Healthy Aging All-Stars
In addition to Vitamin D and Omega-3 fatty acids mentioned above, here are four more supplements you should consider incorporating into your antiaging routine.
More studies are showing the beneficial effects of ascorbic acid (vitamin C) on neurodegeneration, with particular regard to Alzheimer’s disease. Accumulating evidence in mice models indicates a rescuing role of ascorbic acid in premature aging — supplementation appeared to halt cell growth and oxidative stress, and extend lifespan. The Vitamin C Foundation recommends that every man, woman, and child over the age of 3 consume at least 3,000 mg daily.
Collagen is the most common protein found in the body and a vital building block for skin, hair, nails, bones, and joints. It helps keep your skin looking young and your joints working smoothly. But as we age, the body produces less collagen, leading to joint pain, decreased muscle mass, and saggy skin. Collagen peptides have been shown to help with skin dryness — a common sign of aging skin. Additional antiaging effects, such as improved skin elasticity, have also been observed.

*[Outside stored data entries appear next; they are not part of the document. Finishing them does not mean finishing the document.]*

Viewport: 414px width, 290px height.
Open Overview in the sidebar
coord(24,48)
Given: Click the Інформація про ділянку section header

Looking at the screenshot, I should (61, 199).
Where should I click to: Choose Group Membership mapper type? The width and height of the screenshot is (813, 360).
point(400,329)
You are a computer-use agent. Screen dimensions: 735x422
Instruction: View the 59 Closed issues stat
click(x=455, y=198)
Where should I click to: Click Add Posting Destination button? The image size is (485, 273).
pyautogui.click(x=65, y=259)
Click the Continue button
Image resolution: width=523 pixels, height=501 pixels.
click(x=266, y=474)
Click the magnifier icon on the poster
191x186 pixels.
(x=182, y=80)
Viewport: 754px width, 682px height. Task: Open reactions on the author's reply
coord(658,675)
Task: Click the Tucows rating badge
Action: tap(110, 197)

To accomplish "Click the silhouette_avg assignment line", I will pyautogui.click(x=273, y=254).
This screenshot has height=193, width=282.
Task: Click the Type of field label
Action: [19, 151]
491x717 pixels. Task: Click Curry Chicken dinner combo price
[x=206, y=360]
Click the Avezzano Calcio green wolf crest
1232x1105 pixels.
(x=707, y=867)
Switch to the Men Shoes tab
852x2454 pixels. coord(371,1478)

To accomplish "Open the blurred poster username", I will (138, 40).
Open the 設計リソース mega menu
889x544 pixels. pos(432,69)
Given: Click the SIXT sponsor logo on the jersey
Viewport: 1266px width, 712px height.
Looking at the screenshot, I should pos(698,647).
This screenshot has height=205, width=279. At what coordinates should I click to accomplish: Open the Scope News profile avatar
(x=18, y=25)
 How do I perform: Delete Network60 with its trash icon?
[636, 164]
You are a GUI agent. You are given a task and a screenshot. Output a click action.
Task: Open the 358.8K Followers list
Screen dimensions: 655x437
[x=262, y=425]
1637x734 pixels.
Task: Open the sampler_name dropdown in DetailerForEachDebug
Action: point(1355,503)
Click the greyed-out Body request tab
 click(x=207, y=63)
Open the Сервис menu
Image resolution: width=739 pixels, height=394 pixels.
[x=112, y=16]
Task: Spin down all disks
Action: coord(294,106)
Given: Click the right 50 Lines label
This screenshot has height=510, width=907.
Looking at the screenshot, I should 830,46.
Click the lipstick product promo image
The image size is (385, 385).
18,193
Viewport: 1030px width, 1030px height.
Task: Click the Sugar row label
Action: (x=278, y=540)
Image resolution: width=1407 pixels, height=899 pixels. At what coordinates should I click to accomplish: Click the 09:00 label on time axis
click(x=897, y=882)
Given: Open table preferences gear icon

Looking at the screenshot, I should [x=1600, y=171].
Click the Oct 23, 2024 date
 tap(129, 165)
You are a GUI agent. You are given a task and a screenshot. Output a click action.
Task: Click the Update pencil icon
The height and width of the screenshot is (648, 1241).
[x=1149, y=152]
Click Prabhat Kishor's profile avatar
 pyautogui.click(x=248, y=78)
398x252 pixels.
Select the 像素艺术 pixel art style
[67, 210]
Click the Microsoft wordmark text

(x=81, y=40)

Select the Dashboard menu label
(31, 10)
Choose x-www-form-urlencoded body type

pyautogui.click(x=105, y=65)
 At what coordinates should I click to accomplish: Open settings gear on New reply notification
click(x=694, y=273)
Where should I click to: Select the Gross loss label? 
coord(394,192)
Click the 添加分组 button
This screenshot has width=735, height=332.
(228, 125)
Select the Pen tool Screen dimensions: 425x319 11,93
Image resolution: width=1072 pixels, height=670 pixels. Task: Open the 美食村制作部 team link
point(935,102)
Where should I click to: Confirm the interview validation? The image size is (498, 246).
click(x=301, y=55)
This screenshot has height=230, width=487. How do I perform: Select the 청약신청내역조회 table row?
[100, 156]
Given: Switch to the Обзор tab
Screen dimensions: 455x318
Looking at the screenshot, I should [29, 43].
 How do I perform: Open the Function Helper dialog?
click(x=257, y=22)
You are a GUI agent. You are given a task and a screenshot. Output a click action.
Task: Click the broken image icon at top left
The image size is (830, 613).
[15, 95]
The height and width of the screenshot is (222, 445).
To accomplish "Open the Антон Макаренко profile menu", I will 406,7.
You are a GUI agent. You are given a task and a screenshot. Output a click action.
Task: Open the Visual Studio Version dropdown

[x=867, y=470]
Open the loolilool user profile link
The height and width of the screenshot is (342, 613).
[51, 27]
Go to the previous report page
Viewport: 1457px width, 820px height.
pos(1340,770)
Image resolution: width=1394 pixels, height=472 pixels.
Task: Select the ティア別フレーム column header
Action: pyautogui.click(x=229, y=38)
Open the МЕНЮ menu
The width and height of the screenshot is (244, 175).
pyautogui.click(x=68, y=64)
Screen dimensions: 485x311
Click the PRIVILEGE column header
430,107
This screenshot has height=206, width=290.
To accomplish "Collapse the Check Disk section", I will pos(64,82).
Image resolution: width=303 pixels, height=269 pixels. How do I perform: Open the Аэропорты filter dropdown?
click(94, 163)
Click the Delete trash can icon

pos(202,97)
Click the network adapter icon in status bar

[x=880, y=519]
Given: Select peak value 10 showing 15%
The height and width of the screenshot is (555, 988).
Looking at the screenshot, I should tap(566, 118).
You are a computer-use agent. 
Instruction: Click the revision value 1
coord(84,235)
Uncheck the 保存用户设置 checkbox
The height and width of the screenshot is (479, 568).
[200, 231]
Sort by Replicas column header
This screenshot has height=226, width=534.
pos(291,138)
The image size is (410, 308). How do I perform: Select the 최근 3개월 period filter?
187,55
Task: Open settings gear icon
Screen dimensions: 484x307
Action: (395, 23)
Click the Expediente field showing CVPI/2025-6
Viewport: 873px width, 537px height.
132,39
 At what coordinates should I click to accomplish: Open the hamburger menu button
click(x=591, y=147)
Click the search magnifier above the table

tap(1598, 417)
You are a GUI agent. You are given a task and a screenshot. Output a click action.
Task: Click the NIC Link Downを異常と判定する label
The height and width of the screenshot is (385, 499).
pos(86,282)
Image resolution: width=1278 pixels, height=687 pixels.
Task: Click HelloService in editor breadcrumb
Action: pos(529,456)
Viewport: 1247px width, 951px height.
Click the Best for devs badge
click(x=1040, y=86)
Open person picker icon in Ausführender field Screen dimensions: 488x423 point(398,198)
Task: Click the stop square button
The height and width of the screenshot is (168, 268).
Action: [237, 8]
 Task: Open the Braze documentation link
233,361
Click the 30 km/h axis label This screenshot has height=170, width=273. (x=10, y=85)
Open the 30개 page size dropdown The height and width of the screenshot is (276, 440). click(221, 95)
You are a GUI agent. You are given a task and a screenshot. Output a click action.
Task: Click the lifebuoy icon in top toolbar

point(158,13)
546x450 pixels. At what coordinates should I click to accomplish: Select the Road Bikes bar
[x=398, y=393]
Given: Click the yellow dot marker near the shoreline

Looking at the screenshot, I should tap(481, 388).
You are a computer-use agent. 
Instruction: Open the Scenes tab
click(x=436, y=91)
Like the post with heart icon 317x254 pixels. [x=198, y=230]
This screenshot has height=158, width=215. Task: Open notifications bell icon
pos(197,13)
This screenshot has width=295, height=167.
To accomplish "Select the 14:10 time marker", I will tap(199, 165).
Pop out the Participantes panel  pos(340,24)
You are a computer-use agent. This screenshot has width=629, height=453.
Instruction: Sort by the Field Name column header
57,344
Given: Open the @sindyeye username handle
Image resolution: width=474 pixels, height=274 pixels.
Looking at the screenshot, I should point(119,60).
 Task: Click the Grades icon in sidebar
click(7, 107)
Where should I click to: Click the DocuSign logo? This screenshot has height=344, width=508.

Coenzyme Q10 (CoQ10) is a naturally occurring enzyme containing antioxidants that promote proper cardiac health. A study published in the Journal of Human Hypertension concluded that CoQ10 has the potential to lower blood pressure. Plus, studies show that cardiovascular disease and inflammation are alleviated by CoQ10’s antioxidant properties.
Because aging is associated with loss of muscle mass and limited mobility, it’s essential to stimulate protein synthesis in older individuals. Branched-chain amino acids (leucine, isoleucine, and valine) can help: Specifically, studies show that leucine is the most potent of the BCAAs for the stimulation of muscle protein synthesis.